私はそのミーティングの前に、欧州会社ののCEOにこれらの質問をしてみました。そのおかげで彼は先入観なしにミーティングに臨むことができ、質問もできました。そこでわかったのは、彼が最初に予想していたことは全て間違っていたということです。その後も彼は同様のやり方で他の企業とも多くのミーティングを行い、最終的に企業の買収に成功しました。もし彼が自分の相手に対する考えを投影し続けたままこのようなミーティングを行っていたら、結果はかなり違うものになっていたことは想像に難くありません。

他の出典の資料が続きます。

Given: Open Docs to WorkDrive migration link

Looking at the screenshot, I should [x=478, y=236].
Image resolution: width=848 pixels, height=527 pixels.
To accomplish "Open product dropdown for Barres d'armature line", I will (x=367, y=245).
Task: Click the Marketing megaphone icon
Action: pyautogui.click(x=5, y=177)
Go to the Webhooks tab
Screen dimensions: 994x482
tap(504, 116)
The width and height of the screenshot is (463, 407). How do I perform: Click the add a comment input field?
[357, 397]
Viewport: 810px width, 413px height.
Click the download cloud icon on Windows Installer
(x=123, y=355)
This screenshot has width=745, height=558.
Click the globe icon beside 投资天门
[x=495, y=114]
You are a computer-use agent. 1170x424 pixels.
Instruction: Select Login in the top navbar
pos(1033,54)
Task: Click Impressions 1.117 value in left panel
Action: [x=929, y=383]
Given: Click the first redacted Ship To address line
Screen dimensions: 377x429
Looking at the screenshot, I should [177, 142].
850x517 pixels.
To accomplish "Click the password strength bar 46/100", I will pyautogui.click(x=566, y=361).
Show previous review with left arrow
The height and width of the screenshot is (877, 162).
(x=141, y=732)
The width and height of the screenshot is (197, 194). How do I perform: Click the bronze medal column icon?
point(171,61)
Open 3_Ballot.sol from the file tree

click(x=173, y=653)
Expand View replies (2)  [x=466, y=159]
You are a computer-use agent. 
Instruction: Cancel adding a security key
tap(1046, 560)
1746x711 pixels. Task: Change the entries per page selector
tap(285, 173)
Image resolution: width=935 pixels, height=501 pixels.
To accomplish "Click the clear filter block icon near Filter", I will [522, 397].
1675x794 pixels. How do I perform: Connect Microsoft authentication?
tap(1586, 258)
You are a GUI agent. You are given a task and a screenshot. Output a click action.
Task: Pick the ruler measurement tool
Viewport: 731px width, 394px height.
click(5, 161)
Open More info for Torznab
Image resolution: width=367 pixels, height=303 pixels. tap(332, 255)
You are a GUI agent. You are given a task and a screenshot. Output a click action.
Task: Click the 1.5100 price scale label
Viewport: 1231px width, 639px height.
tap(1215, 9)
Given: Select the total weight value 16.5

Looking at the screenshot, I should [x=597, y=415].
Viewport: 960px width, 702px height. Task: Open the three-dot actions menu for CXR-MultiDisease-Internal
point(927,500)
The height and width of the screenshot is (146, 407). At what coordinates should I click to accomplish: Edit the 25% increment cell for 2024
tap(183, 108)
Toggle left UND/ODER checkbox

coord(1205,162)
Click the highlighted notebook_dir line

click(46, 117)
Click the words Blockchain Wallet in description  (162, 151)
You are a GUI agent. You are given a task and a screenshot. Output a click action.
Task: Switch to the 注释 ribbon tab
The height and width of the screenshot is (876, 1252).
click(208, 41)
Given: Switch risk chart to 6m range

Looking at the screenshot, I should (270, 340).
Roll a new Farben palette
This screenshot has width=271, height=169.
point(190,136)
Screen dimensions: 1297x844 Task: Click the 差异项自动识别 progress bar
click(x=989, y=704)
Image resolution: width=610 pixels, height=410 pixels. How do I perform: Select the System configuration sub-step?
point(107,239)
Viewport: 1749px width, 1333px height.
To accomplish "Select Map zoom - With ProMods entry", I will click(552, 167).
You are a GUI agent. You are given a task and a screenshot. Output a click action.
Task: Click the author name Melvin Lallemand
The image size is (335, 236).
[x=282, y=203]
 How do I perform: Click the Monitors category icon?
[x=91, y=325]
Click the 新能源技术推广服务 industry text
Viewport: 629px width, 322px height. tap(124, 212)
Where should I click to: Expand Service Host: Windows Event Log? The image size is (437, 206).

投影とは危険なものである。根拠のない思い込みは、いつでも間違いを引き起こしやすい。 Click To Tweet

自分の理念だけで他の人の意図を理解できるほどの洞察力を持ったビジネスパーソンなどいません。共感をするためには、自分の分析ではなく、人間対人間のコミュニケーションが必要なのです。人工知能がうまくいかないことが頻繁にある理由はここにあります。人工知能は、共感が必要なのにも関わらず投影の方に100%基づいた技術だからです。

電子やその他の技術が、人間の共感による分析を代わりに行うことなどできません。他人の意図や認識、欲望を理解したいなら、質問をしてください。そしてそういう質問は堂々とすれば良いのです。

相手を手助けしたいという思いで質問すれば、それを責められることなど絶対にありません。